:: Exercise goal ::
Pull every line with "agent" from the data.

:: The records ::

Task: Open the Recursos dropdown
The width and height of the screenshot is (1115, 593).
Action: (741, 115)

--

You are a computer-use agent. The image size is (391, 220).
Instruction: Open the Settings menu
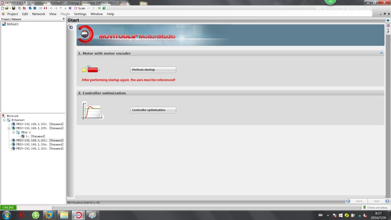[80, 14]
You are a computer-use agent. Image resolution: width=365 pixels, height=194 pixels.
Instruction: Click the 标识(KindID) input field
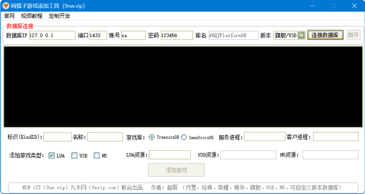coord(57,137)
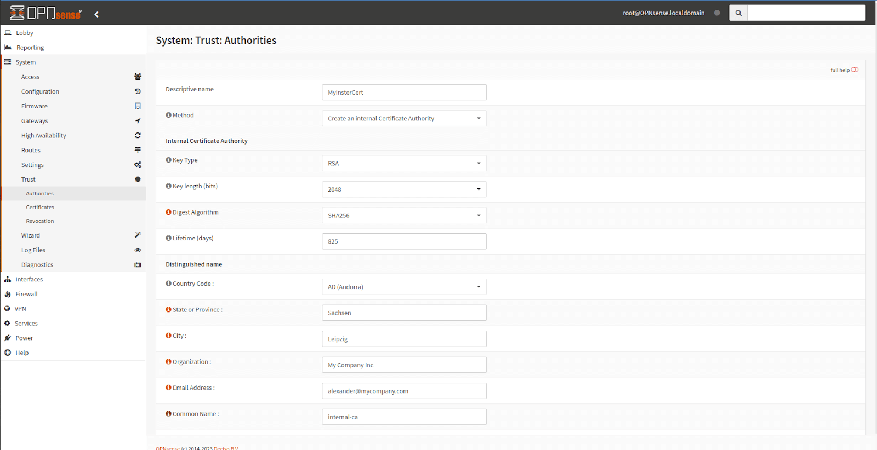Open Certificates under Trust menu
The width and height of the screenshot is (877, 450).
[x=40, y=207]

:: Exercise output ::
You are a computer-use agent. The image size is (391, 220).
You are a computer-use agent. Image resolution: width=365 pixels, height=194 pixels.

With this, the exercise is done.